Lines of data

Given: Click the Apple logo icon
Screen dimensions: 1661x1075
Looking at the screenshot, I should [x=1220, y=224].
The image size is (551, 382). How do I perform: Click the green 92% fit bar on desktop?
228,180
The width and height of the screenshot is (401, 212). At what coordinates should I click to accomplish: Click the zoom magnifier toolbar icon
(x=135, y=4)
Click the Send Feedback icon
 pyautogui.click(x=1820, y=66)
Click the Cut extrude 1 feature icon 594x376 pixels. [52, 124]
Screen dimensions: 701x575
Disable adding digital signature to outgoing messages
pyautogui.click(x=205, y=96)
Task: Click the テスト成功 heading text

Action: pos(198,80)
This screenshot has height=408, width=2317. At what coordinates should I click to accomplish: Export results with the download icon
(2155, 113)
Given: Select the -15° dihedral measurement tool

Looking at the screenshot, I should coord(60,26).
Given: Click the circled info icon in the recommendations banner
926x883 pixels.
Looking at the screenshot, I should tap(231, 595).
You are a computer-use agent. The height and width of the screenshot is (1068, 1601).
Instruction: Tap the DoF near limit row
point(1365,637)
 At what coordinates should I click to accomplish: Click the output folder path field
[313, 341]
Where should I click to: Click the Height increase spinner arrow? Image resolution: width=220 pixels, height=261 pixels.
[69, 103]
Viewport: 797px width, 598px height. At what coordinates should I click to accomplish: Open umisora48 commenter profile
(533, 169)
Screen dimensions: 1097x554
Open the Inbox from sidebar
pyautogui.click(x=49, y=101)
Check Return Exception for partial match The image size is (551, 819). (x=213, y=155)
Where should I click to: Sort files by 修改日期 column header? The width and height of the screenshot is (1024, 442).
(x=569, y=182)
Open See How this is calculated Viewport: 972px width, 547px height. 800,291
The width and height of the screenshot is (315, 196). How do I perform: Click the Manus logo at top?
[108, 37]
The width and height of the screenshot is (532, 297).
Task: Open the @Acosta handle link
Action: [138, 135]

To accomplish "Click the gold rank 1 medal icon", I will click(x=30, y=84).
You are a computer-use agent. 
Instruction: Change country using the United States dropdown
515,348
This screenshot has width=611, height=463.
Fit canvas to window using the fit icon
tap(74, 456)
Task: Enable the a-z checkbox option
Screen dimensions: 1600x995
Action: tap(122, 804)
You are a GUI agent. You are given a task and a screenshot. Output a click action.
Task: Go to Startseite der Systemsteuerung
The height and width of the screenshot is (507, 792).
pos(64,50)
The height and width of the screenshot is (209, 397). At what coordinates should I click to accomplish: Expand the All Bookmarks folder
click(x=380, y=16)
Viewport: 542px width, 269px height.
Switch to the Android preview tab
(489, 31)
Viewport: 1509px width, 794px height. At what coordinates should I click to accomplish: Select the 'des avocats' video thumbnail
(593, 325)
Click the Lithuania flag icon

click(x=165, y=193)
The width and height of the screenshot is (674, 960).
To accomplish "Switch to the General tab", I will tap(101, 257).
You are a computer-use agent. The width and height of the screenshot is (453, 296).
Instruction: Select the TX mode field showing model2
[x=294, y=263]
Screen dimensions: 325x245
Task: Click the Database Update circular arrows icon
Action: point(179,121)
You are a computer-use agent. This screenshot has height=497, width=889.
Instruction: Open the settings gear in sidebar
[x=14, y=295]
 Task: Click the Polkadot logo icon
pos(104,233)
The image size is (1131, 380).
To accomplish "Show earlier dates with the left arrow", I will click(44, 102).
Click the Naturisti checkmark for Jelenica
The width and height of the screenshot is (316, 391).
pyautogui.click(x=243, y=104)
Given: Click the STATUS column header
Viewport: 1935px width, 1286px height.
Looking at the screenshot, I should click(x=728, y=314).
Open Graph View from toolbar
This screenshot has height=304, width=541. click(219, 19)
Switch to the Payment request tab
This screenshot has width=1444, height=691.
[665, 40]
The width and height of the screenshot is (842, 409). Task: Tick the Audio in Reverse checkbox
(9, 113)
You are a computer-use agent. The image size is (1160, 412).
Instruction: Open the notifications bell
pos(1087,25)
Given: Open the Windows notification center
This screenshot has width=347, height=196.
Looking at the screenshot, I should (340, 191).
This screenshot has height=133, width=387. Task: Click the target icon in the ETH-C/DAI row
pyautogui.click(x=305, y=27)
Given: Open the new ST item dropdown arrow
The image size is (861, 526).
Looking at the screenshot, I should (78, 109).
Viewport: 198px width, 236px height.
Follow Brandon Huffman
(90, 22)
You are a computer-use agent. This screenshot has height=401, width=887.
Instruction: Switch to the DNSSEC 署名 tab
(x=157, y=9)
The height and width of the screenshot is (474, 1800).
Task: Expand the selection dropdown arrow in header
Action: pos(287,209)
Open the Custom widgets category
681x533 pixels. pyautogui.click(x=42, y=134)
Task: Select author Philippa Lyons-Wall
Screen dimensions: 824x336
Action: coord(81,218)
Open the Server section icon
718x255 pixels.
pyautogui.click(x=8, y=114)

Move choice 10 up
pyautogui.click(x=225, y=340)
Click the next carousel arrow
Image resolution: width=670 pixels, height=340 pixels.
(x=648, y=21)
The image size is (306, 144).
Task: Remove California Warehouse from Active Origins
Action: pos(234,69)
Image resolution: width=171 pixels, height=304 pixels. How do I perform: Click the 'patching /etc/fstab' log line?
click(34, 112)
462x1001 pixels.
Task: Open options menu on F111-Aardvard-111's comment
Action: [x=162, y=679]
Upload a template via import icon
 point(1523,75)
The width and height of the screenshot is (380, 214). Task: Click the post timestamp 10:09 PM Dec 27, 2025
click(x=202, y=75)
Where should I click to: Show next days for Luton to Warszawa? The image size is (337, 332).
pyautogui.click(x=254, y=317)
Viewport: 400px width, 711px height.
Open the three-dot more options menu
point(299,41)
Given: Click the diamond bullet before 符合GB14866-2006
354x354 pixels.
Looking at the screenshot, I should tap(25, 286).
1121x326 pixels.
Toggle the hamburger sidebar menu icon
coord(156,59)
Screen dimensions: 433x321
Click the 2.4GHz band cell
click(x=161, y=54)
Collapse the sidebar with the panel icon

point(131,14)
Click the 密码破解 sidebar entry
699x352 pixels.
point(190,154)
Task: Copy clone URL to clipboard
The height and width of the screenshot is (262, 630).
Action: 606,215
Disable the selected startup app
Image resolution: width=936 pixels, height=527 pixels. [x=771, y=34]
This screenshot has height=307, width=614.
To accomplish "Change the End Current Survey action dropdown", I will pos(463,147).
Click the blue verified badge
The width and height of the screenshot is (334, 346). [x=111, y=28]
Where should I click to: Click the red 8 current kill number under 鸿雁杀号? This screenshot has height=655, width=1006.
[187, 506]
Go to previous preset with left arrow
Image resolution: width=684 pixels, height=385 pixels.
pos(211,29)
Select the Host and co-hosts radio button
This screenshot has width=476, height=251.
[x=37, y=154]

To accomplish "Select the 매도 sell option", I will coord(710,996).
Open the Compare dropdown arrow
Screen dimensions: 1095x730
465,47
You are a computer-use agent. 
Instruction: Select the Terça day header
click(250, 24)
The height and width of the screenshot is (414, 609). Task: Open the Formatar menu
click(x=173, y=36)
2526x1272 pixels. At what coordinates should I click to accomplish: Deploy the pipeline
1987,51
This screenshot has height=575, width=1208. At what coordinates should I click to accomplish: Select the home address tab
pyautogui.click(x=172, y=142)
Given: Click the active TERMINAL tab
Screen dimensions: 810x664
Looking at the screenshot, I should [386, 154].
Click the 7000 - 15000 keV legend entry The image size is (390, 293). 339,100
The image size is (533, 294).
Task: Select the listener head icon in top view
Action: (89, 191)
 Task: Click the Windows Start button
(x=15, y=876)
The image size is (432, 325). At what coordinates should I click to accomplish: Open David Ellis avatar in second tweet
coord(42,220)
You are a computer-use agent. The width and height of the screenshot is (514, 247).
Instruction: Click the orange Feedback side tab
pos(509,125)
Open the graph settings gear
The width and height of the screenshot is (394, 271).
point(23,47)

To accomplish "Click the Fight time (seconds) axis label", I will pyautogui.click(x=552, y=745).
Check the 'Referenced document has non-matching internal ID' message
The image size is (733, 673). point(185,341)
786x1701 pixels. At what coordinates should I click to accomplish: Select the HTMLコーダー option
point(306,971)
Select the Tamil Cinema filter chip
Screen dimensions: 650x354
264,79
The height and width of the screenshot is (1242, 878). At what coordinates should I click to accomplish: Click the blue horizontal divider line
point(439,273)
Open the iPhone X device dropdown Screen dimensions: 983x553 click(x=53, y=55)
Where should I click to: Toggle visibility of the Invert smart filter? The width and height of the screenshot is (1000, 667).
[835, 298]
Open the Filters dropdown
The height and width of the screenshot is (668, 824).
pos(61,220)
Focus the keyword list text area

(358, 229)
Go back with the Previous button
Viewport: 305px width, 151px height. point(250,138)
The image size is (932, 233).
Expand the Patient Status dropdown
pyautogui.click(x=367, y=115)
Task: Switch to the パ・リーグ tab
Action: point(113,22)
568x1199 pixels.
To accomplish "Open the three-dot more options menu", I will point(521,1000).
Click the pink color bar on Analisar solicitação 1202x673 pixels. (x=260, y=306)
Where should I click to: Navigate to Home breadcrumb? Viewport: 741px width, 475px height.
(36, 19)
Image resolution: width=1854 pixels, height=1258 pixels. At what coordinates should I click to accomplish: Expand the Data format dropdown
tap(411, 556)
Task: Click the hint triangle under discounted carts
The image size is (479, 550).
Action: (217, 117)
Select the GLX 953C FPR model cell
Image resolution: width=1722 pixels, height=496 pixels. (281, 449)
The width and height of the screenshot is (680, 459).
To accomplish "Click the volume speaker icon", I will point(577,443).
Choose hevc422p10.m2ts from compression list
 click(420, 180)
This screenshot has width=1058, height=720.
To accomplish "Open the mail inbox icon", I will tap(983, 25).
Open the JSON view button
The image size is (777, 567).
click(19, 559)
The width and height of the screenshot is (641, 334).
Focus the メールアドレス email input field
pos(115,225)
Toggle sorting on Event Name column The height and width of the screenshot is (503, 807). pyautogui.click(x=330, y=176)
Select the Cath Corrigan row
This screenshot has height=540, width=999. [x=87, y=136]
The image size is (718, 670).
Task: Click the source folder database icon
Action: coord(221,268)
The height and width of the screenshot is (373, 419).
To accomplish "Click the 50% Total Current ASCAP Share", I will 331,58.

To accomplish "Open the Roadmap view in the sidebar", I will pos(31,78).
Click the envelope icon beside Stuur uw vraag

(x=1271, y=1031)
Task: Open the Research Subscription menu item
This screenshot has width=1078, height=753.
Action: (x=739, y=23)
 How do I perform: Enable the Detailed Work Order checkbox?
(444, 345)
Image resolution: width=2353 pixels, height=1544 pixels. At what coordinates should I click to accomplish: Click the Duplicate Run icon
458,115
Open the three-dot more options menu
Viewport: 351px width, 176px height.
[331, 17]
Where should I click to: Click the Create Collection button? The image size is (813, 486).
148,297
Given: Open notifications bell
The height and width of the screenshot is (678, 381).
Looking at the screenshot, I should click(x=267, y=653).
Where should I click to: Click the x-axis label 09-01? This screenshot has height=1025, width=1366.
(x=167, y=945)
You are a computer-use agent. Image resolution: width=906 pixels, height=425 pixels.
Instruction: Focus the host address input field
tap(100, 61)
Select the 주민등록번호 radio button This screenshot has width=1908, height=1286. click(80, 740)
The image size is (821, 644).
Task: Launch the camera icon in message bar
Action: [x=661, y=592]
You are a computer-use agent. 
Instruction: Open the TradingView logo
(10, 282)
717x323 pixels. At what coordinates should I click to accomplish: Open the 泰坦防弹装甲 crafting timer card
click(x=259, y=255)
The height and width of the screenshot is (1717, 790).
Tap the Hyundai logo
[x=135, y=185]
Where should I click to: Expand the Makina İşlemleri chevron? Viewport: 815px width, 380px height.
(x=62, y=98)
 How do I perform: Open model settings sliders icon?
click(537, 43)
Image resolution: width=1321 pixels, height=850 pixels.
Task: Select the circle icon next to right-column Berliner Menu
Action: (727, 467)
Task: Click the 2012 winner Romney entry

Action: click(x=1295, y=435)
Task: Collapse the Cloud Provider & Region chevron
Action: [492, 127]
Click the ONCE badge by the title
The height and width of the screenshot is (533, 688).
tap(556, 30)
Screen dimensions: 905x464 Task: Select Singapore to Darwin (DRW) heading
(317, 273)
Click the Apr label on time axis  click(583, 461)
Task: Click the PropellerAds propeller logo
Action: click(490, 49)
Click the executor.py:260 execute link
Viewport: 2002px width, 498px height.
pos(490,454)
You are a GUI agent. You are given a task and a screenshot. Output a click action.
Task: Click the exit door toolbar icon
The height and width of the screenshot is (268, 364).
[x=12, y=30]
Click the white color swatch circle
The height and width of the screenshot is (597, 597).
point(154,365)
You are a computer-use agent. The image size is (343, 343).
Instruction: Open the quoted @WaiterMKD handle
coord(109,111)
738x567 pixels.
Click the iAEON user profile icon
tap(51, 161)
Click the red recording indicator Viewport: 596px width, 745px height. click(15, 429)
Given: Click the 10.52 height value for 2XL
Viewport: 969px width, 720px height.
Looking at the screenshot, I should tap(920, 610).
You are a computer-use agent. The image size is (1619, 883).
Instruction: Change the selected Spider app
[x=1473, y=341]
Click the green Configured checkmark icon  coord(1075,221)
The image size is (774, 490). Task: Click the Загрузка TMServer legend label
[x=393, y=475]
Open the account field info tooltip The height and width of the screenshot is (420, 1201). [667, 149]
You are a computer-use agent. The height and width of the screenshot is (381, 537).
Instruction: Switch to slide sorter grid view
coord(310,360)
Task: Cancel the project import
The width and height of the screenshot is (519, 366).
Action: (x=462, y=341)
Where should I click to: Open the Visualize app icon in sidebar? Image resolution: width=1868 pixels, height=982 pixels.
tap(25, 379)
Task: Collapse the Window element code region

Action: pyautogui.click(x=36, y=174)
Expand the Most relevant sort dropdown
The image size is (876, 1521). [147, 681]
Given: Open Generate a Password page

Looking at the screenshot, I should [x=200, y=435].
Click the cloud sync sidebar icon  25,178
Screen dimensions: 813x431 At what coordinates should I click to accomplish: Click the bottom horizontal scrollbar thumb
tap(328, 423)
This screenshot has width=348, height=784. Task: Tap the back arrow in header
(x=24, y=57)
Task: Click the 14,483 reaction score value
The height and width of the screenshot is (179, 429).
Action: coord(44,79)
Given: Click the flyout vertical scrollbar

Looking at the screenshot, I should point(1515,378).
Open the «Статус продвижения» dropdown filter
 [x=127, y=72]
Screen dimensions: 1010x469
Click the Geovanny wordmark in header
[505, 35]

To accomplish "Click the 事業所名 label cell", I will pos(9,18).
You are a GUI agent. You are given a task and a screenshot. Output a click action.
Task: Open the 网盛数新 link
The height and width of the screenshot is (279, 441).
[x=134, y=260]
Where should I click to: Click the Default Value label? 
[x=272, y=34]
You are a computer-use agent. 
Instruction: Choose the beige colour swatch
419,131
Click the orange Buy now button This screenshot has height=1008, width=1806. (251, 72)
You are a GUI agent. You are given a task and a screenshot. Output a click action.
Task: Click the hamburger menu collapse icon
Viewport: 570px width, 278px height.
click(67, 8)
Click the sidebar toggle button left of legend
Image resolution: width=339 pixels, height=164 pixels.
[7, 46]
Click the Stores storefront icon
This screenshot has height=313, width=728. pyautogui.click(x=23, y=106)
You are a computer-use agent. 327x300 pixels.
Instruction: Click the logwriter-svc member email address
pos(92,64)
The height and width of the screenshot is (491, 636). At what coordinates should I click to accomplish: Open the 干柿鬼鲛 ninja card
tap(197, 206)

### TASK DIRECTIONS:
From the lines of data above, pick out and copy every line that contains the string "logo". Treat the match as case-sensitive.

### ANSWER FOR THIS EXERCISE:
Given: Click the Apple logo icon
The width and height of the screenshot is (315, 196). How do I perform: Click the Manus logo at top?
 Task: Click the Polkadot logo icon
Instruction: Open the TradingView logo
Tap the Hyundai logo
Task: Click the PropellerAds propeller logo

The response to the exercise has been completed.